What should you actually do?

  • Start by watching, not trading. Pick 3 pairs from the table above. Monitor them for a week. See how often the lag pattern appears and how long the window stays open.
  • First trade: wait for a primary move of 10+ points. Check the secondary within 30 minutes. If it hasn’t moved, take a small position (1% of bankroll).
  • After 10 lag trades: check your win rate. 58-63% means the system works. Below 55% means your correlation assumptions need work.

bottom_line

  • Correlated market trading works because most traders watch one market at a time. The lag window is real and lasts 30-90 minutes.
  • The edge is in the relationship between events, not in predicting events. Fed rate cuts affect crypto. Injuries affect series length. These aren’t guesses — they’re structural.
  • Read the news before you trade the lag. Assuming the direction of correlation without checking is the #1 way this strategy fails.

Frequently Asked Questions

What are correlated markets on Polymarket?+

Markets where the outcome of one affects the probability of another. If 'Fed cuts rates in June' moves up, 'BTC exceeds $100K' should also move up because rate cuts are bullish for crypto. The second market often lags by 30-90 minutes.

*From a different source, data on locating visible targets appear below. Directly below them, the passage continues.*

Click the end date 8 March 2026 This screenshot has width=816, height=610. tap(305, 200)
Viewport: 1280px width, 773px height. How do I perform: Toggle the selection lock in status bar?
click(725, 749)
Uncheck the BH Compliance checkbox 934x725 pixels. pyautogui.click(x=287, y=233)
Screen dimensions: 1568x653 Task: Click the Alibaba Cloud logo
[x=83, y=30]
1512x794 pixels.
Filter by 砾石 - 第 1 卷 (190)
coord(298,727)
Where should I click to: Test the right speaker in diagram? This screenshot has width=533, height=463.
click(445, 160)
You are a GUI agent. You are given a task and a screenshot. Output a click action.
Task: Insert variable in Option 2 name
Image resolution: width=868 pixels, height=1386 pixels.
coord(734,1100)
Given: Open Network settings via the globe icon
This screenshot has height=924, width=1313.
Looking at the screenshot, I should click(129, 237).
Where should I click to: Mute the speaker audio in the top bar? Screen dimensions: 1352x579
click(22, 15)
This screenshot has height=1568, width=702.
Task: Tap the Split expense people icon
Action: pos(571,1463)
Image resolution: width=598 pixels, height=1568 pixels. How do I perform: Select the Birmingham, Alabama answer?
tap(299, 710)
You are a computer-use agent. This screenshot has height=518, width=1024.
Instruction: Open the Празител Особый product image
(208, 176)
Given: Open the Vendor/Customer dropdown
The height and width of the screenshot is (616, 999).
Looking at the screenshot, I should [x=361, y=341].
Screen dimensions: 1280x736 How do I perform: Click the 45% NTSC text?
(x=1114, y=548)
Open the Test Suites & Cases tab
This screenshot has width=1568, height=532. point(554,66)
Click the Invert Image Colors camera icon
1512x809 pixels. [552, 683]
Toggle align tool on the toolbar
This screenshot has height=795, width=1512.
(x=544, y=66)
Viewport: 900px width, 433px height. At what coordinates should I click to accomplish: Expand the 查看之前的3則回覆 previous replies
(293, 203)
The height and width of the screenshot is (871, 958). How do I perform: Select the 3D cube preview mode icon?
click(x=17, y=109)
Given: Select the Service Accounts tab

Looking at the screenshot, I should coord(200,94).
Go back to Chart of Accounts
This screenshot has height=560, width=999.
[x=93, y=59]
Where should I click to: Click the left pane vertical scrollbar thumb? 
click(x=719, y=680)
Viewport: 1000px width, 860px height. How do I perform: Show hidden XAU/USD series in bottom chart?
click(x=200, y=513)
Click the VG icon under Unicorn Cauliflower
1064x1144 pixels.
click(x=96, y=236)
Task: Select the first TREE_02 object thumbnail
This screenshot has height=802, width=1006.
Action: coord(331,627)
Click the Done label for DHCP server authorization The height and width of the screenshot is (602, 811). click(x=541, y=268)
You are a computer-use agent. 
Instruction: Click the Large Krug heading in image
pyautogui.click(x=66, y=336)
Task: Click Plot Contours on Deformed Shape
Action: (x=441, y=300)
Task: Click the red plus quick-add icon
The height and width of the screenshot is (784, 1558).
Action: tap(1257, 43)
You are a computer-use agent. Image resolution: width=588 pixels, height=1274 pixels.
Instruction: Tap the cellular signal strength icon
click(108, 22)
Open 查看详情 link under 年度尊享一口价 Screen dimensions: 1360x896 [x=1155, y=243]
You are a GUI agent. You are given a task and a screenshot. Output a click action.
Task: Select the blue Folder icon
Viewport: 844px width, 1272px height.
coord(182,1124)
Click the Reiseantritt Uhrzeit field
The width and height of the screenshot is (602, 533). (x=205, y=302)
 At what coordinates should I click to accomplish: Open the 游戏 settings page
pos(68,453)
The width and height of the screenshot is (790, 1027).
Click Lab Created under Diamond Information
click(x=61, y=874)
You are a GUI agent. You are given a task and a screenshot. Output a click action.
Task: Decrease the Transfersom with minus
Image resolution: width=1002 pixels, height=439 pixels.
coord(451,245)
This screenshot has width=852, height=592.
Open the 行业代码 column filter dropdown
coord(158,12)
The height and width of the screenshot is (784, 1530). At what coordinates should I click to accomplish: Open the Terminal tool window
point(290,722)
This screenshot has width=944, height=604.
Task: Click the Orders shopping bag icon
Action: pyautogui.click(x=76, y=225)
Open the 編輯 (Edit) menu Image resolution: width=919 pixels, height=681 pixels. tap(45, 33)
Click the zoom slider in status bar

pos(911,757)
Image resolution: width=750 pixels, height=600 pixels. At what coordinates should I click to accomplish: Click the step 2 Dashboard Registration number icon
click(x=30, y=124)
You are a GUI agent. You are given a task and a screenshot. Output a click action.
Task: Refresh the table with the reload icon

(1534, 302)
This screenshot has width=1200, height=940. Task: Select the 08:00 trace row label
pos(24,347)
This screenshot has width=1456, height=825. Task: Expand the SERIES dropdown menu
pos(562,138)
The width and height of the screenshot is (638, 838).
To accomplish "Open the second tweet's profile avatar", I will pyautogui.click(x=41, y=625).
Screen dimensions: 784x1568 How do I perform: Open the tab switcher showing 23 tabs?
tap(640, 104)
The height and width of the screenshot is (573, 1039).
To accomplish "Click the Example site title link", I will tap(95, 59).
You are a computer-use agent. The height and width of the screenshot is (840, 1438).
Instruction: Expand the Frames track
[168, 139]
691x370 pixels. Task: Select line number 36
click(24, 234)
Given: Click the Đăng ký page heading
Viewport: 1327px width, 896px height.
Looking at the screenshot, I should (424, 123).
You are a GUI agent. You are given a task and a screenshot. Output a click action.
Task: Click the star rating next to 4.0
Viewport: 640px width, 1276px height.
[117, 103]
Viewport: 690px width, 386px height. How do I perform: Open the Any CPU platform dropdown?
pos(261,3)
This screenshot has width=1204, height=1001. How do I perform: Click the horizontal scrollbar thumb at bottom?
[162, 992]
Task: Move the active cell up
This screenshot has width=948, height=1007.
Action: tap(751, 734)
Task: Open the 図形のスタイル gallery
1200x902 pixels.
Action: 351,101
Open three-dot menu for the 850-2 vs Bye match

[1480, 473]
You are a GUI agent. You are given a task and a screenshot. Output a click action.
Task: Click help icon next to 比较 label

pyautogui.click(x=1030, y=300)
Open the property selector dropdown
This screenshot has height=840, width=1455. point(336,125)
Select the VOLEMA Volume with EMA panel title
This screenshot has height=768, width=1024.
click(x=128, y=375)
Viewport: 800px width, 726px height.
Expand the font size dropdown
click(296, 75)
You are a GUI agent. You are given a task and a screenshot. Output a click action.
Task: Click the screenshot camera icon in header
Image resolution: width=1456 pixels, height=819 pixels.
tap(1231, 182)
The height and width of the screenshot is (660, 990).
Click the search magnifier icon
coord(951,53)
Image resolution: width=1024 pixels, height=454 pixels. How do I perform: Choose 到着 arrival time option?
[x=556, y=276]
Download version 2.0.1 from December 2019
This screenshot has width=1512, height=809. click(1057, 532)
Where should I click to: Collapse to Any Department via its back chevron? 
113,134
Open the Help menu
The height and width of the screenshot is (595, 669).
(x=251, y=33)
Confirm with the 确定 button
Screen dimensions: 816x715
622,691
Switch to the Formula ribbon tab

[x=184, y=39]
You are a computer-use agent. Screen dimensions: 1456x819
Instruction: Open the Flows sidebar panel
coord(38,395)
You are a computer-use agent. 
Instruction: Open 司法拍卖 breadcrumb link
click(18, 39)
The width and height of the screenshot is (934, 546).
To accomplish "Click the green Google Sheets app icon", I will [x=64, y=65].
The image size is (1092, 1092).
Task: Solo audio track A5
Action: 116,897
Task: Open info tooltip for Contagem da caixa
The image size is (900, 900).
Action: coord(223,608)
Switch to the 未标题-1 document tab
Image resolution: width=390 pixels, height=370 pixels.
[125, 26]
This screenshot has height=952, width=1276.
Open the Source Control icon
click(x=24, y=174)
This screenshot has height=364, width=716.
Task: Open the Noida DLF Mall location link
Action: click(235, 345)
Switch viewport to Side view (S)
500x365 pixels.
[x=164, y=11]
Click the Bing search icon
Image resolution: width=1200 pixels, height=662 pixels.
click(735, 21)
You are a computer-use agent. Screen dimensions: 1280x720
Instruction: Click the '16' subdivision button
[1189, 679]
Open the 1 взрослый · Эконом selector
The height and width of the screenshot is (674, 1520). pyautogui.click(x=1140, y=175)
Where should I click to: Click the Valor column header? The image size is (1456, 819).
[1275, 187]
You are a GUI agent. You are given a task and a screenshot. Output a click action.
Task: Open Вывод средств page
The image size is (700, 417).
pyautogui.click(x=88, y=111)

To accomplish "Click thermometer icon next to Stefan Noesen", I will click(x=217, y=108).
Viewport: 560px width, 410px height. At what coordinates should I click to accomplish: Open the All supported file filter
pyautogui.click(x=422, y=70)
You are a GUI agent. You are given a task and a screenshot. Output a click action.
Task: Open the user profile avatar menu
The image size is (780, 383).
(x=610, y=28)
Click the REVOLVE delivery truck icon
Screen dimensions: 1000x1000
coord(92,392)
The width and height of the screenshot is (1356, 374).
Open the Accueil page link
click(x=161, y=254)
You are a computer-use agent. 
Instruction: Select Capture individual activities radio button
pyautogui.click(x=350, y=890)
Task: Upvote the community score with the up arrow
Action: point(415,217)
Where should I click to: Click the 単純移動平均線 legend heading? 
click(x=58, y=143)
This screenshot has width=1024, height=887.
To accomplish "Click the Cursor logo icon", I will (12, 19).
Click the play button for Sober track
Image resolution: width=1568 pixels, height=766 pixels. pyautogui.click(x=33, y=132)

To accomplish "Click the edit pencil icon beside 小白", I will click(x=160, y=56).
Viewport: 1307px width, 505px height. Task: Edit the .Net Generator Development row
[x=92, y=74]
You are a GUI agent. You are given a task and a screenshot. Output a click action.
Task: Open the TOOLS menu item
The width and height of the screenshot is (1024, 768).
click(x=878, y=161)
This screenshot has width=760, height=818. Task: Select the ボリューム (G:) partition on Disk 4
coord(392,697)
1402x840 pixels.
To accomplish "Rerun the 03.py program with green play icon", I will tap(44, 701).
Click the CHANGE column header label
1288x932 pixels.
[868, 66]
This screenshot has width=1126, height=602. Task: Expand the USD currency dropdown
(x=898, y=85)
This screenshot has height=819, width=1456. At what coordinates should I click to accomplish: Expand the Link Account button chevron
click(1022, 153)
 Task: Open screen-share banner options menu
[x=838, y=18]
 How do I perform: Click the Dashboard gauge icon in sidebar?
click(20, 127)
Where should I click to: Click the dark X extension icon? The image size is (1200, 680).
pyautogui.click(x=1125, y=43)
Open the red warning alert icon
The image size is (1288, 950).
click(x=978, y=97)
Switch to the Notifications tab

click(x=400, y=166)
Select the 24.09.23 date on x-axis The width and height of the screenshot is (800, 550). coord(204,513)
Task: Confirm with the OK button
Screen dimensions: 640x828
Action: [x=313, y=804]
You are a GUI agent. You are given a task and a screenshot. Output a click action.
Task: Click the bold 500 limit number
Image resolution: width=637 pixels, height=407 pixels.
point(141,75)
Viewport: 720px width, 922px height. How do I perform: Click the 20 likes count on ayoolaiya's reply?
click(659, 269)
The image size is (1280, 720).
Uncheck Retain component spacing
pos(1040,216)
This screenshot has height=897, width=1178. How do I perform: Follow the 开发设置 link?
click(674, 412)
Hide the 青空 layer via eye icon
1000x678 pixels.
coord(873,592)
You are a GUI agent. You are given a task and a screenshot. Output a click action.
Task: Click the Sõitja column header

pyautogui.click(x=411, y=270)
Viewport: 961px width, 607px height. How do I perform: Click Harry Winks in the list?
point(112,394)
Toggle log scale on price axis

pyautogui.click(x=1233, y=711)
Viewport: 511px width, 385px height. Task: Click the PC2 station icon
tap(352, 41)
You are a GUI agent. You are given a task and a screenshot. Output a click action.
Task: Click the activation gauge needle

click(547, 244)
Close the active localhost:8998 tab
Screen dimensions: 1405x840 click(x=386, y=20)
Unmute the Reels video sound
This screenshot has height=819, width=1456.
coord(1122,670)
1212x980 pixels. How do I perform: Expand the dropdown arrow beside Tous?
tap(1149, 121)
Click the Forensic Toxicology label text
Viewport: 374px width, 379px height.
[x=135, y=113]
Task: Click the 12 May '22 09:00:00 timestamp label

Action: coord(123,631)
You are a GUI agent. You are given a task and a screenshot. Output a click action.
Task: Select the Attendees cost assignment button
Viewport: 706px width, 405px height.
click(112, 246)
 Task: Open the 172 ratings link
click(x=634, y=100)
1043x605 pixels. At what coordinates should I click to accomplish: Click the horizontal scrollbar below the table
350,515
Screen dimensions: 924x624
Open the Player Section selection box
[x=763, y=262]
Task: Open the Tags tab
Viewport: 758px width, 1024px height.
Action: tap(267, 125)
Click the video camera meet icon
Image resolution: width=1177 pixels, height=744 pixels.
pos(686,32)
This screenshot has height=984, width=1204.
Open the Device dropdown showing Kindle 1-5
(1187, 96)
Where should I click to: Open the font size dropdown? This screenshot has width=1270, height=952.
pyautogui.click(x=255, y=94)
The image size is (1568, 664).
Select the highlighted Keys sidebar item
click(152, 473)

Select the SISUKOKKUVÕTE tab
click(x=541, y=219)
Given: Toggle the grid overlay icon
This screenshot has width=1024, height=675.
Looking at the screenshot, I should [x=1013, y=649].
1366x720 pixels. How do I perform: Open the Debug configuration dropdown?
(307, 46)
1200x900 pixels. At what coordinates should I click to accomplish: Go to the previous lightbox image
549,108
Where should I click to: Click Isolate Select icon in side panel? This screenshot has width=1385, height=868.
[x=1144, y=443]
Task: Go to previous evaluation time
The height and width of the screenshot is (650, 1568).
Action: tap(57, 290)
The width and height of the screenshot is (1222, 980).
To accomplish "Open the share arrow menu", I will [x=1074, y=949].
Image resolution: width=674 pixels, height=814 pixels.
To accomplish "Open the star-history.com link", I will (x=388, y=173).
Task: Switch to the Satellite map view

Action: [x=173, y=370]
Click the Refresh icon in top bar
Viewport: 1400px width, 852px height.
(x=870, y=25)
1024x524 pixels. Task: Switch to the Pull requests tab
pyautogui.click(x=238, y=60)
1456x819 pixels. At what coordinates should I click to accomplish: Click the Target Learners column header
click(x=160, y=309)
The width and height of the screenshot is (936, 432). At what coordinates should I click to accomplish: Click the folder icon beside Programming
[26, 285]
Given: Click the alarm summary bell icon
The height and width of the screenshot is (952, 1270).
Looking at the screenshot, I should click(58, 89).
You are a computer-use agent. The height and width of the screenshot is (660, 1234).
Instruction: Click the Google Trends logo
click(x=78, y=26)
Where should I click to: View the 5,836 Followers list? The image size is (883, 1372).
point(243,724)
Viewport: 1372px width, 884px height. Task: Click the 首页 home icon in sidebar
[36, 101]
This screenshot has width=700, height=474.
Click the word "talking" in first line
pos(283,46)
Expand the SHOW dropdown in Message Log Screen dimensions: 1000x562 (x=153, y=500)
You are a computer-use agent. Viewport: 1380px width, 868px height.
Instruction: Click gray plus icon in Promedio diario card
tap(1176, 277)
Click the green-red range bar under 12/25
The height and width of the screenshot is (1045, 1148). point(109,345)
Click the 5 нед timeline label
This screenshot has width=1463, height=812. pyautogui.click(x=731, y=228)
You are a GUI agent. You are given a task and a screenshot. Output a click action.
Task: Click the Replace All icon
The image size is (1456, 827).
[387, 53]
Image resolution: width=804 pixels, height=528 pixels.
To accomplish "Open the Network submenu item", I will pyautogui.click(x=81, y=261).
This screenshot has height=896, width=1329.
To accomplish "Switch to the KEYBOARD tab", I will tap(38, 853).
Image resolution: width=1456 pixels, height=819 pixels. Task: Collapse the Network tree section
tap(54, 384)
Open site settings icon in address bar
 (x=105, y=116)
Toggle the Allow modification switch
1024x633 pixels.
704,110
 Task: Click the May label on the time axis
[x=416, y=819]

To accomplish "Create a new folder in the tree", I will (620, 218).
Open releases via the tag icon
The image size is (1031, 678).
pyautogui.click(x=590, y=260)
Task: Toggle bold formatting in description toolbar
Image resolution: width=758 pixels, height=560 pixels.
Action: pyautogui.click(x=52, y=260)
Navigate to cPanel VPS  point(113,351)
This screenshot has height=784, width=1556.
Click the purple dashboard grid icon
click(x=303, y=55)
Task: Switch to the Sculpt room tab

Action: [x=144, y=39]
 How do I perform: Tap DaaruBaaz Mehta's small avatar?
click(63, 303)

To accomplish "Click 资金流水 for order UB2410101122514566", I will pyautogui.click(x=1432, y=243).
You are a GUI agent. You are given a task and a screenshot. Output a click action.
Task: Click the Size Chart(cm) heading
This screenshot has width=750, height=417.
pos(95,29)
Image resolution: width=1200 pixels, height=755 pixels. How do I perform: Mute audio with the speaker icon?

What win rate can I expect from correlated market trading?+

58-63% based on backtesting. The edge is structural — you're trading on a real relationship between events, not guessing. But false correlations happen. Not every pair that looks related actually is.

How long does the lag window last?+

Typically 30-90 minutes for liquid markets. After 90 minutes, the second market usually catches up. If it hasn't moved after 2 hours, the correlation might not hold for this specific event.